By 55 percent to 40 percent, Americans say they would prefer that their representative vote against beginning a formal impeachment inquiry, according to the latest CBS News poll. A majority of the public continues to oppose either resignation or removing the president from office, but 54 percent want to see the president punished in some way and would not be satisfied if no action were taken against him.
|How Should Your Rep. Vote?|
Public support for an impeachment inquiry has much to do with how individuals view the entire situation. Forty-nine percent of the public would describe the whole situation as being mostly about sex, and this group overwhelmingly opposes an impeachment inquiry. But 42 percent say it is mostly about whether or not the president committed any impeachable offenses. This group supports an inquiry.
LIMITED INFORMATION, HARDENING OPINION
|What Should Inquiry Cover?|
Another indication of hardening of opinion was the relatively low percentage that chose to watch the Judiciary Committee debate and vote on Monday. Only 24 percent said they had watched any of it, and most of those had seen less than half or just news stories about the debate. In contrast, two weeks ago, 70 percent reported having seen the president's videotaped grand jury testimony.
PUNISHING THE PRESIDENT
A majority of Americans would like to see the president punished in some way for his actions, but most of the public stops short of recommending he be removed from office. Only 43 percent say they would be satisfied if no action were taken against the president.

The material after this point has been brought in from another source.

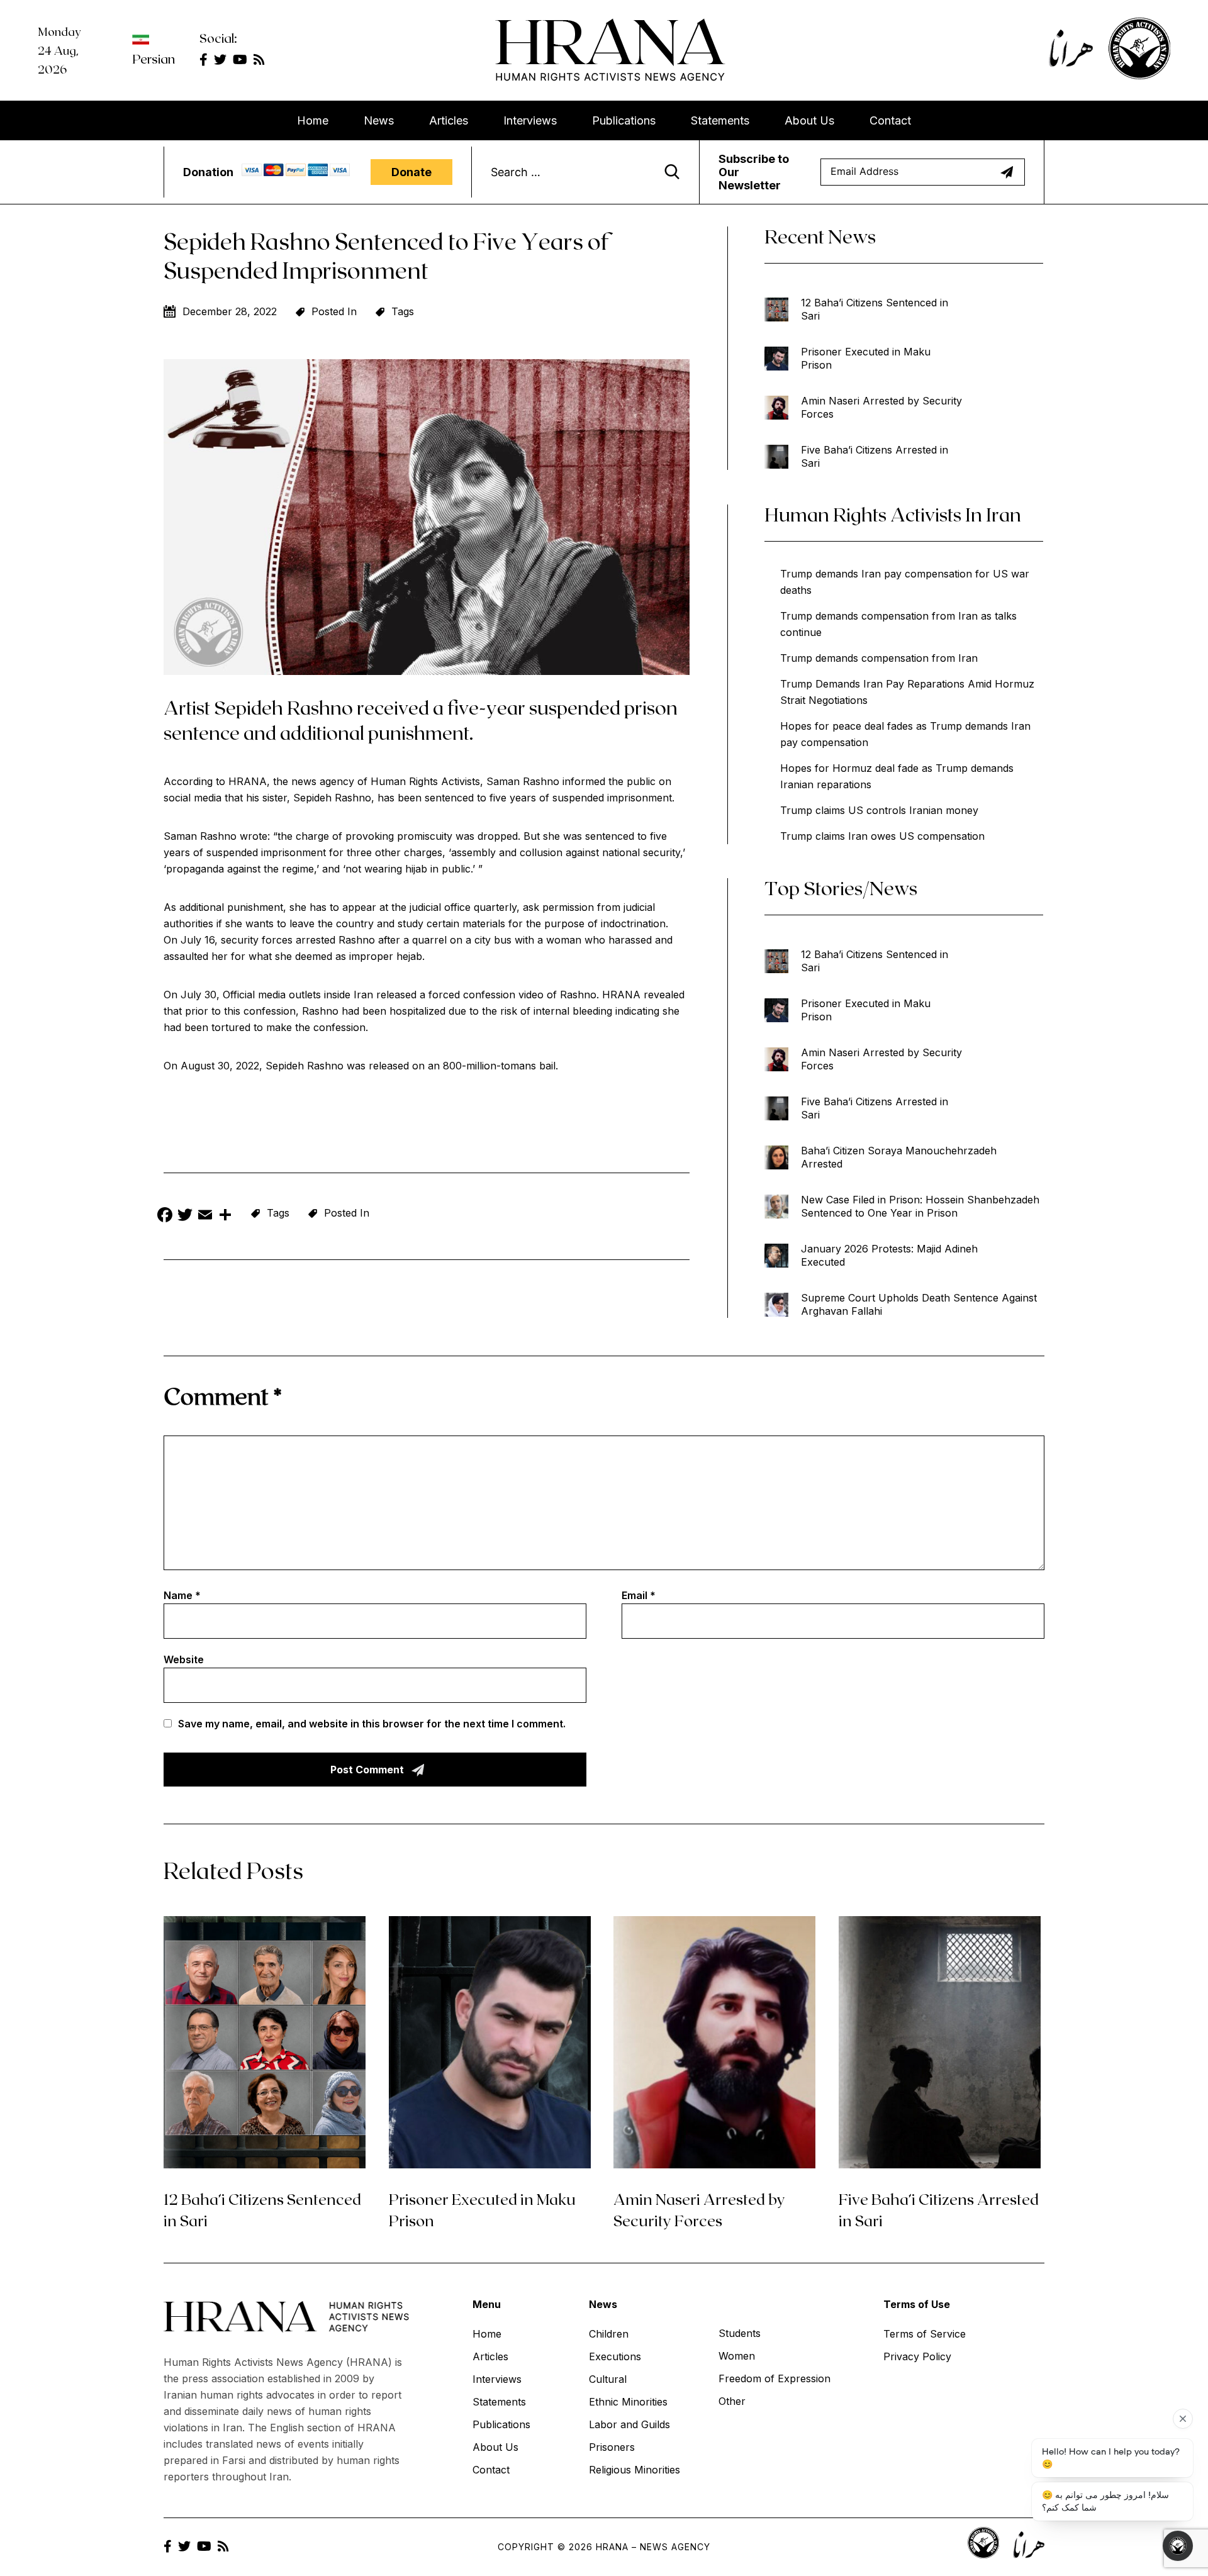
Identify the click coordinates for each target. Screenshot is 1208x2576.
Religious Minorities (634, 2469)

When asked about specific actions, less than a third say that Mr. Clinton's actions were serious enough to warrant his being impeached and removed from office. A similar percentage say it would be best for the country if he resigned. A majority say they would support censure.
One reason that most Americans want Mr. Clinton to continue in office may be that two-thirds continue to say that, despite it all, the president can still be an effective president.
This poll was conducted among a nationwide random sample of 471 adults, interviewed by telephone October 7, 1998. The error due to sampling could be plus or minus five percentage points for results based on the entire sample.